PROBLEM: Take the listing below and print exactly the lines starting at the line containing "The width and height of the screenshot is (1376, 768)." and ending at the line containing "This screenshot has height=679, width=1599.", both ends included, and no others.

MATERIAL TO PROCESS:

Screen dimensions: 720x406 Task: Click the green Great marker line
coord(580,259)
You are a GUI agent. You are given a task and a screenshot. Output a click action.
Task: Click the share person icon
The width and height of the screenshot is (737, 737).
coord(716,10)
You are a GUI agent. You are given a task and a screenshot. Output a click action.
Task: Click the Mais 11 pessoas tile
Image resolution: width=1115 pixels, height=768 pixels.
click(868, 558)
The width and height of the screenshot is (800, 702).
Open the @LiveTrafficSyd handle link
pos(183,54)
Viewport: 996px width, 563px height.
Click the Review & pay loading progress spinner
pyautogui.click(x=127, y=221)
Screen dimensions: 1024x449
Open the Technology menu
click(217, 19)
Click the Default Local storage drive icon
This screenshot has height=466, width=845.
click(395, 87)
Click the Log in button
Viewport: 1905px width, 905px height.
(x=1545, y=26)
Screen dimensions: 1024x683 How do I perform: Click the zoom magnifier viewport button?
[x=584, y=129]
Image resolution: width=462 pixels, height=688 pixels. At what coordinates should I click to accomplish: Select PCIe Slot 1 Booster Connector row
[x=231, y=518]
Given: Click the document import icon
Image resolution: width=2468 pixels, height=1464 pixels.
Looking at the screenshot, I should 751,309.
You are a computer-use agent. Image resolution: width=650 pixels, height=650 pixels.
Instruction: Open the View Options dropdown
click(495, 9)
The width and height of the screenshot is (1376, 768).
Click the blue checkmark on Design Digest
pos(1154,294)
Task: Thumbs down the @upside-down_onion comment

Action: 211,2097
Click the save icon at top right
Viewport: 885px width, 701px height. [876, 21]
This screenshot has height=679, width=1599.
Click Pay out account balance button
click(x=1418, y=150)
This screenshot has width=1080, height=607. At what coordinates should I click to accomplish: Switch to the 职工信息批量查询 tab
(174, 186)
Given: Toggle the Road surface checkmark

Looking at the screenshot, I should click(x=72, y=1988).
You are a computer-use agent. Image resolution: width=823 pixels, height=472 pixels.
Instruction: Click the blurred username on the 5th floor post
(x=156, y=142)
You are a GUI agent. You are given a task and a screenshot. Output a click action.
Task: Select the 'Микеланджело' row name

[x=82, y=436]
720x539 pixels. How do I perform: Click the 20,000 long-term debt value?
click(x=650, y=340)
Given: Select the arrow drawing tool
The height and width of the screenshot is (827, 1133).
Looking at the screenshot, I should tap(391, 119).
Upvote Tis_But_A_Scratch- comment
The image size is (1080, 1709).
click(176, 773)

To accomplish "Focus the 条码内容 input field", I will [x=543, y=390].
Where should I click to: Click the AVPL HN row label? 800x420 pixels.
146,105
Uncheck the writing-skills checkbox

REPLY:
The width and height of the screenshot is (1376, 768).
Click the blue checkmark on Design Digest
pos(1154,294)
Task: Thumbs down the @upside-down_onion comment

Action: 211,2097
Click the save icon at top right
Viewport: 885px width, 701px height. [876, 21]
This screenshot has height=679, width=1599.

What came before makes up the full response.